• _AIM OF THE EXERCISE_
Convert every line of the data below into a JSON list of strings, with one string per line and blank lines left out.

··· DATA FOR THIS EXERCISE ···

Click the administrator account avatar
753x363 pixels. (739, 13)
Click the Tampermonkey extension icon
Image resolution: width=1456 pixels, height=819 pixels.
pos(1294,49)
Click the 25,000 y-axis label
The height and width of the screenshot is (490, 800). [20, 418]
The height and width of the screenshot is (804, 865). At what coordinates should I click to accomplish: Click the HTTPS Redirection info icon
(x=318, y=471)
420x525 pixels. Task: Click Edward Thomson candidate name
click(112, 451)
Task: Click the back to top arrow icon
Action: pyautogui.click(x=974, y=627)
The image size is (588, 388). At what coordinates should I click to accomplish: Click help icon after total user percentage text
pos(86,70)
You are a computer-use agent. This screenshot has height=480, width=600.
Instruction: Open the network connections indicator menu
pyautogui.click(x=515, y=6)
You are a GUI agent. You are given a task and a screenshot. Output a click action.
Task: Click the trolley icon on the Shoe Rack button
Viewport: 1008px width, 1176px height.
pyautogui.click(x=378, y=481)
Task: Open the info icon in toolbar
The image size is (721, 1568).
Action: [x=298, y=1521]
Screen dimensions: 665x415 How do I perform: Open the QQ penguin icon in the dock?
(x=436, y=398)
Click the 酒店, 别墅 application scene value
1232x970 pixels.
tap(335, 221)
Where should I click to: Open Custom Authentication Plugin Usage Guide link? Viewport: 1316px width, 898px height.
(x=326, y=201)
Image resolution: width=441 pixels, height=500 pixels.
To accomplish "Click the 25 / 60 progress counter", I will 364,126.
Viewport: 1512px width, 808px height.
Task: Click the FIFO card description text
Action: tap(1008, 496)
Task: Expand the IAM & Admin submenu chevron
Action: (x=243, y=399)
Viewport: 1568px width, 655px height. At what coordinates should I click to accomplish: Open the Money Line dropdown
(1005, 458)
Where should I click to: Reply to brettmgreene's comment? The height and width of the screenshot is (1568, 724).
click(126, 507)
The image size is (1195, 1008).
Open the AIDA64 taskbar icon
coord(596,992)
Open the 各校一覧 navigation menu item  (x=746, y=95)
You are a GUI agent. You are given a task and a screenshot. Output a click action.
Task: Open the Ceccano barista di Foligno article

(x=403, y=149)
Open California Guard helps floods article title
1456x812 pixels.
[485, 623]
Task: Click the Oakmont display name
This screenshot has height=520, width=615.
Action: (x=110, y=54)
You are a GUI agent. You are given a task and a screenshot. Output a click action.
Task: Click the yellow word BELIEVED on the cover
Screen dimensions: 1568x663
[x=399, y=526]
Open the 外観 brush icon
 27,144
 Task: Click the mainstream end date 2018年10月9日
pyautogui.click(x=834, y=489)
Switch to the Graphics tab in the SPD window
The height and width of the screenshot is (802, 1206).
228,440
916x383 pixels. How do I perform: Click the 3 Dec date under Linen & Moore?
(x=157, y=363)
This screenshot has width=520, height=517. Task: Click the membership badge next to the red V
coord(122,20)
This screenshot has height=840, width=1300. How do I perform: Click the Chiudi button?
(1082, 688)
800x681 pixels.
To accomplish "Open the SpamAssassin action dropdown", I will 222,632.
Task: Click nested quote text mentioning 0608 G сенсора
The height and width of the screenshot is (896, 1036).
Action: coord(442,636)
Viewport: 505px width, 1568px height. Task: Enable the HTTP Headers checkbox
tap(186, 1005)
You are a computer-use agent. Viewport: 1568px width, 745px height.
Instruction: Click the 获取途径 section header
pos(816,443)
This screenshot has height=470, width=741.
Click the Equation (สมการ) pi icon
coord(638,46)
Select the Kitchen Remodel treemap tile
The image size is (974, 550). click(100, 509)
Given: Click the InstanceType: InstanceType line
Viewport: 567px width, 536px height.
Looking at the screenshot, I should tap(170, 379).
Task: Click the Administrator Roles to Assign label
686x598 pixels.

···

• _COMPLETE ANSWER_
[
  "Click the administrator account avatar",
  "753x363 pixels. (739, 13)",
  "Click the Tampermonkey extension icon",
  "Image resolution: width=1456 pixels, height=819 pixels.",
  "pos(1294,49)",
  "Click the 25,000 y-axis label",
  "The height and width of the screenshot is (490, 800). [20, 418]",
  "The height and width of the screenshot is (804, 865). At what coordinates should I click to accomplish: Click the HTTPS Redirection info icon",
  "(x=318, y=471)",
  "420x525 pixels. Task: Click Edward Thomson candidate name",
  "click(112, 451)",
  "Task: Click the back to top arrow icon",
  "Action: pyautogui.click(x=974, y=627)",
  "The image size is (588, 388). At what coordinates should I click to accomplish: Click help icon after total user percentage text",
  "pos(86,70)",
  "You are a computer-use agent. This screenshot has height=480, width=600.",
  "Instruction: Open the network connections indicator menu",
  "pyautogui.click(x=515, y=6)",
  "You are a GUI agent. You are given a task and a screenshot. Output a click action.",
  "Task: Click the trolley icon on the Shoe Rack button",
  "Viewport: 1008px width, 1176px height.",
  "pyautogui.click(x=378, y=481)",
  "Task: Open the info icon in toolbar",
  "The image size is (721, 1568).",
  "Action: [x=298, y=1521]",
  "Screen dimensions: 665x415 How do I perform: Open the QQ penguin icon in the dock?",
  "(x=436, y=398)",
  "Click the 酒店, 别墅 application scene value",
  "1232x970 pixels.",
  "tap(335, 221)",
  "Where should I click to: Open Custom Authentication Plugin Usage Guide link? Viewport: 1316px width, 898px height.",
  "(x=326, y=201)",
  "Image resolution: width=441 pixels, height=500 pixels.",
  "To accomplish \"Click the 25 / 60 progress counter\", I will 364,126.",
  "Viewport: 1512px width, 808px height.",
  "Task: Click the FIFO card description text",
  "Action: tap(1008, 496)",
  "Task: Expand the IAM & Admin submenu chevron",
  "Action: (x=243, y=399)",
  "Viewport: 1568px width, 655px height. At what coordinates should I click to accomplish: Open the Money Line dropdown",
  "(1005, 458)",
  "Where should I click to: Reply to brettmgreene's comment? The height and width of the screenshot is (1568, 724).",
  "click(126, 507)",
  "The image size is (1195, 1008).",
  "Open the AIDA64 taskbar icon",
  "coord(596,992)",
  "Open the 各校一覧 navigation menu item  (x=746, y=95)",
  "You are a GUI agent. You are given a task and a screenshot. Output a click action.",
  "Task: Open the Ceccano barista di Foligno article",
  "(x=403, y=149)",
  "Open California Guard helps floods article title",
  "1456x812 pixels.",
  "[485, 623]",
  "Task: Click the Oakmont display name",
  "This screenshot has height=520, width=615.",
  "Action: (x=110, y=54)",
  "You are a GUI agent. You are given a task and a screenshot. Output a click action.",
  "Task: Click the yellow word BELIEVED on the cover",
  "Screen dimensions: 1568x663",
  "[x=399, y=526]",
  "Open the 外観 brush icon",
  " 27,144",
  " Task: Click the mainstream end date 2018年10月9日",
  "pyautogui.click(x=834, y=489)",
  "Switch to the Graphics tab in the SPD window",
  "The height and width of the screenshot is (802, 1206).",
  "228,440",
  "916x383 pixels. How do I perform: Click the 3 Dec date under Linen & Moore?",
  "(x=157, y=363)",
  "This screenshot has width=520, height=517. Task: Click the membership badge next to the red V",
  "coord(122,20)",
  "This screenshot has height=840, width=1300. How do I perform: Click the Chiudi button?",
  "(1082, 688)",
  "800x681 pixels.",
  "To accomplish \"Open the SpamAssassin action dropdown\", I will 222,632.",
  "Task: Click nested quote text mentioning 0608 G сенсора",
  "The height and width of the screenshot is (896, 1036).",
  "Action: coord(442,636)",
  "Viewport: 505px width, 1568px height. Task: Enable the HTTP Headers checkbox",
  "tap(186, 1005)",
  "You are a computer-use agent. Viewport: 1568px width, 745px height.",
  "Instruction: Click the 获取途径 section header",
  "pos(816,443)",
  "This screenshot has height=470, width=741.",
  "Click the Equation (สมการ) pi icon",
  "coord(638,46)",
  "Select the Kitchen Remodel treemap tile",
  "The image size is (974, 550). click(100, 509)",
  "Given: Click the InstanceType: InstanceType line",
  "Viewport: 567px width, 536px height.",
  "Looking at the screenshot, I should tap(170, 379).",
  "Task: Click the Administrator Roles to Assign label",
  "686x598 pixels."
]